• [Article]
Thread
#prefect-community
    n

    Nicolas van de Walle

    2 years ago
    Hi, I am trying to run flows using a Kubernetes agent and I just set it up as detailed here: https://docs.prefect.io/orchestration/agents/kubernetes.html#installation
    prefect agent install kubernetes -t <MY_TOKEN> -n prefect --label prefect-namespace --rbac | kubectl apply -n prefect -f -
    I used Prefect cloud for that. The flow has well been scheduled but nothing gets executed by the agent (it appears in the agents tab in the cloud UI with its prefect-namespace label but it does not see the flows that need to be run). To be honest, I am quite new to kubernetes and do not really understand how to use RBAC. Do I need to do anything else?
    Laura Lorenz (she/her)

    Laura Lorenz (she/her)

    2 years ago
    Hi @Nicolas van de Walle, welcome to the wild world of kuberntes 🙂 Though actually, your RBAC setup looks good, I think this might have more to do with the
    --labels
    (which is actually more of a Prefect thing than a kubernetes thing). When you register your flows, do you also associate the
    prefect-namespace
    label to their environment? (The docs on it are here for your ref in case you hadn’t seen them before: https://docs.prefect.io/orchestration/execution/overview.html#labels)
    n

    Nicolas van de Walle

    2 years ago
    Thanks @Laura Lorenz (she/her) for your quick reply! In fact, I did not think about it. But what kind of environment am I supposed to use then? I have set a DaskKubernetesEnvironment as follow:
    environment = DaskKubernetesEnvironment(labels=["prefect-namespace"])
    
    with Flow("Example Flow Without Mail", environment=environment) as flow:
        ...
    But it still does not run the flow
    Laura Lorenz (she/her)

    Laura Lorenz (she/her)

    2 years ago
    Ok gotcha, that
    labels=["prefect-namespace"]
    on the environment attached to the flow is exactly what I was looking for, because usually when a flow is stuck in a
    Scheduled
    state even though agents are running it is because the agents and the flow environment don’t have the same labels. If that’s not the case, it must be something else. Is there any output from your agent you can share (this would be in where logs are stored from wherever you deployed your kubernetes agent)

• [Brief 1] From the Prefect thread, print the stretch from "But it still" through "your kubernetes agent)".
• [Brief 2] Decide whether each statement agrees with the Prefect thread, answering yes or no and quoting the deciding words: (a) The Kubernetes agent was installed with the --rbac option. (b) The flow was scheduled through a self-hosted Prefect server, not Prefect Cloud. (c) Laura says the RBAC setup looks wrong.

• [Given information]
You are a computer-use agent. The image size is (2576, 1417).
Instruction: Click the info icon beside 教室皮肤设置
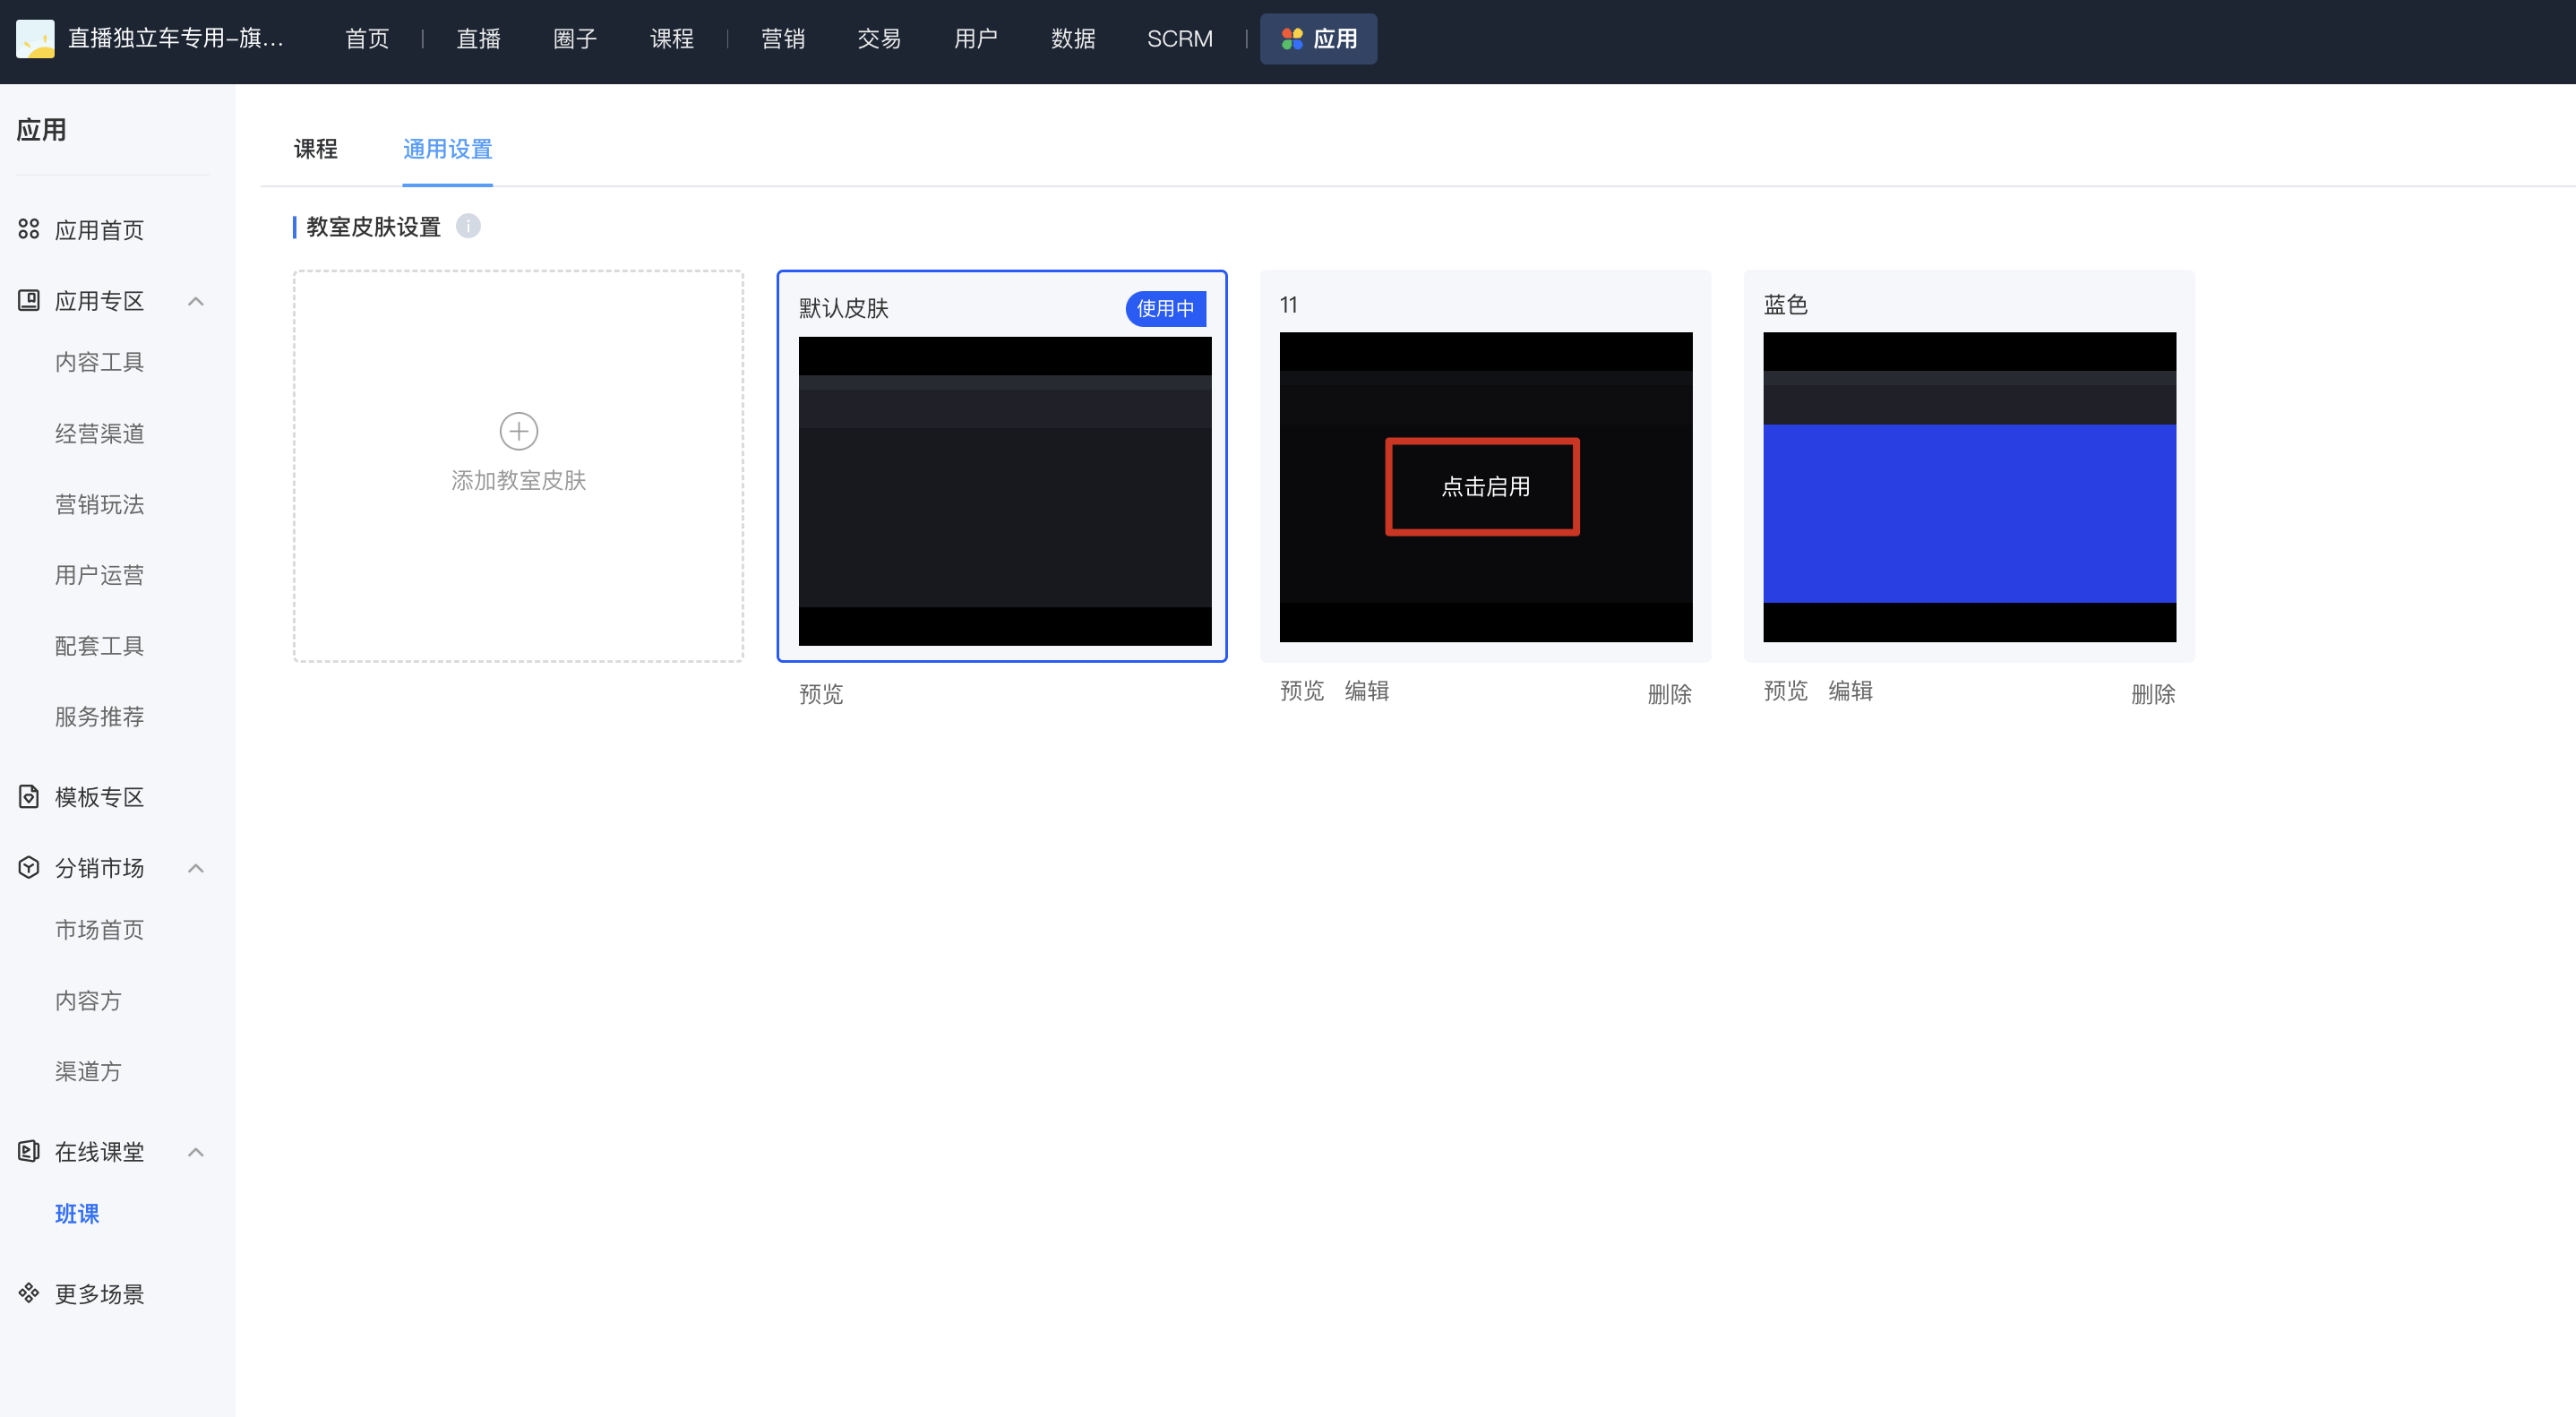pyautogui.click(x=468, y=226)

• [Solution 1]
But it still does not run the flow
    Laura Lorenz (she/her)

    Laura Lorenz (she/her)

    2 years ago
    Ok gotcha, that
    labels=["prefect-namespace"]
    on the environment attached to the flow is exactly what I was looking for, because usually when a flow is stuck in a
    Scheduled
    state even though agents are running it is because the agents and the flow environment don’t have the same labels. If that’s not the case, it must be something else. Is there any output from your agent you can share (this would be in where logs are stored from wherever you deployed your kubernetes agent)

• [Solution 2]
(a) Yes: "--label prefect-namespace --rbac"
(b) No: "I used Prefect cloud for that."
(c) No: "your RBAC setup looks good"